Convert every line of the items below into a Markdown table with the columns Row and Line, numbering each row and skipping blank lines. Leave the pictures out of the table.
━━━━━ Given records ━━━━━
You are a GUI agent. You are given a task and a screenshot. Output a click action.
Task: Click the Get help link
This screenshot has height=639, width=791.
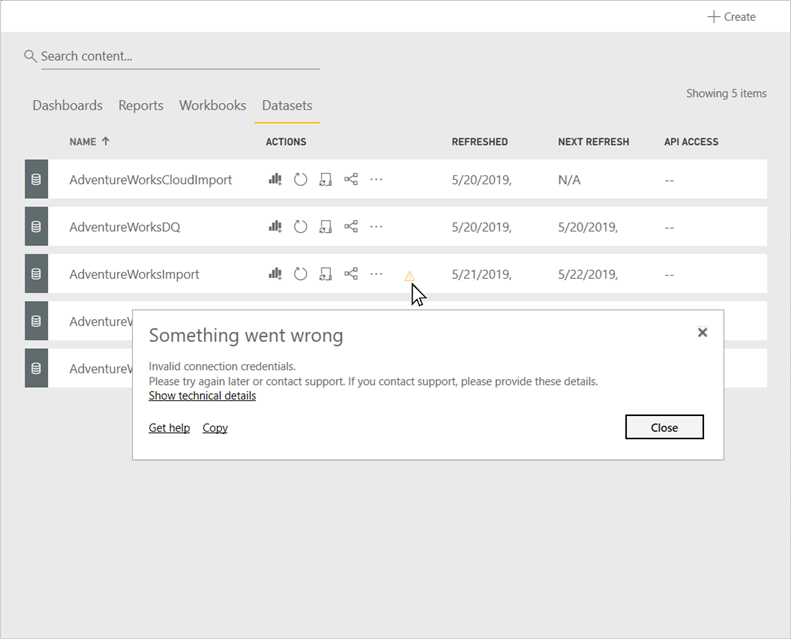coord(169,428)
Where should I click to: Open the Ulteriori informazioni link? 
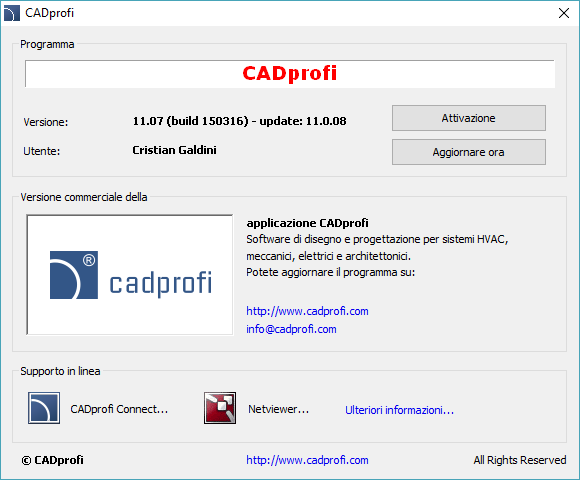(399, 410)
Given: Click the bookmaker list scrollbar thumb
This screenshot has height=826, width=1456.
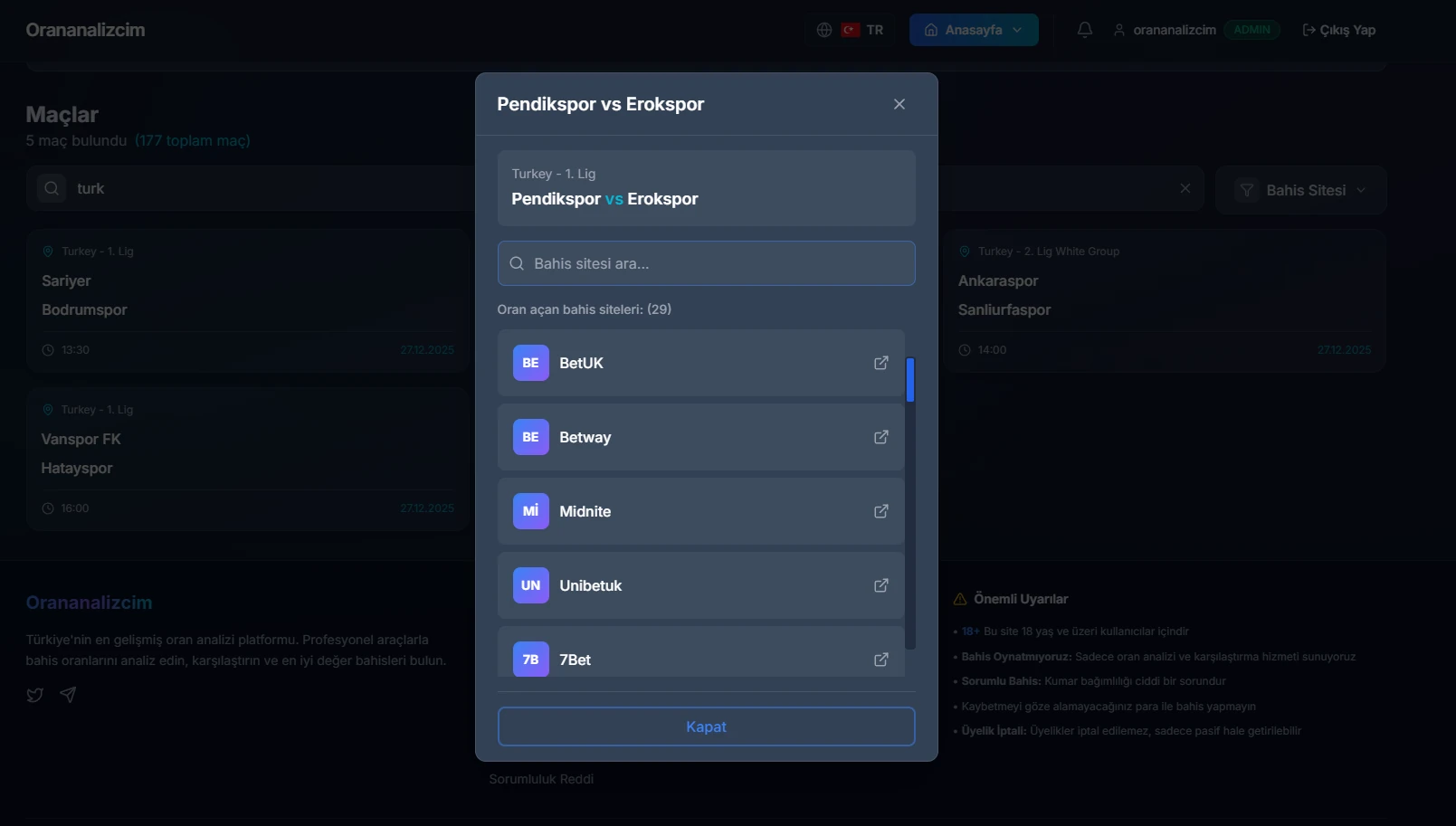Looking at the screenshot, I should coord(910,380).
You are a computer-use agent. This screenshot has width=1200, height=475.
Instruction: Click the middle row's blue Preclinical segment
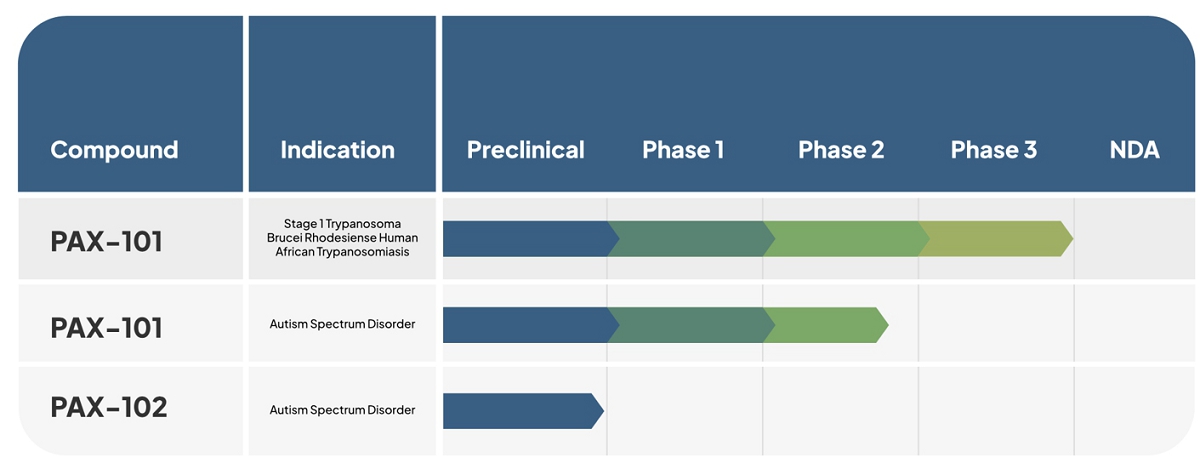click(525, 325)
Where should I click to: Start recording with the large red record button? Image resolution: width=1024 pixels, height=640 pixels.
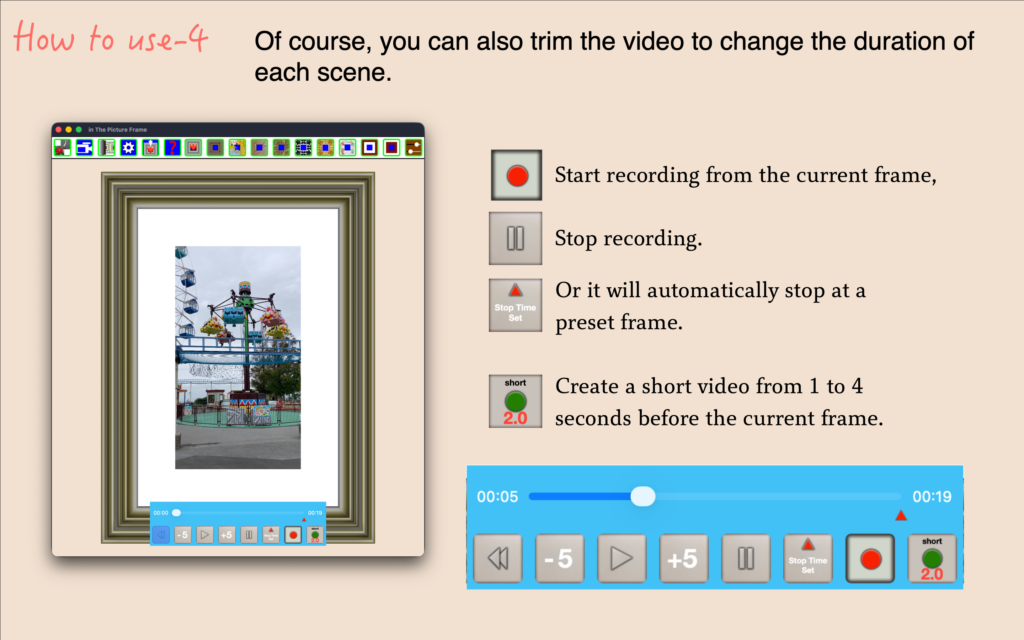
━━━━━
Output for this exercise
| Row | Line |
|---|---|
| 1 | You are a GUI agent. You are given a task and a screenshot. Output a click action. |
| 2 | Task: Click the Get help link |
| 3 | This screenshot has height=639, width=791. |
| 4 | coord(169,428) |
| 5 | Where should I click to: Open the Ulteriori informazioni link?  |
| 6 | (399, 410) |
| 7 | Given: Click the bookmaker list scrollbar thumb |
| 8 | This screenshot has height=826, width=1456. |
| 9 | Looking at the screenshot, I should coord(910,380). |
| 10 | You are a computer-use agent. This screenshot has width=1200, height=475. |
| 11 | Instruction: Click the middle row's blue Preclinical segment |
| 12 | click(525, 325) |
| 13 | Where should I click to: Start recording with the large red record button? Image resolution: width=1024 pixels, height=640 pixels. |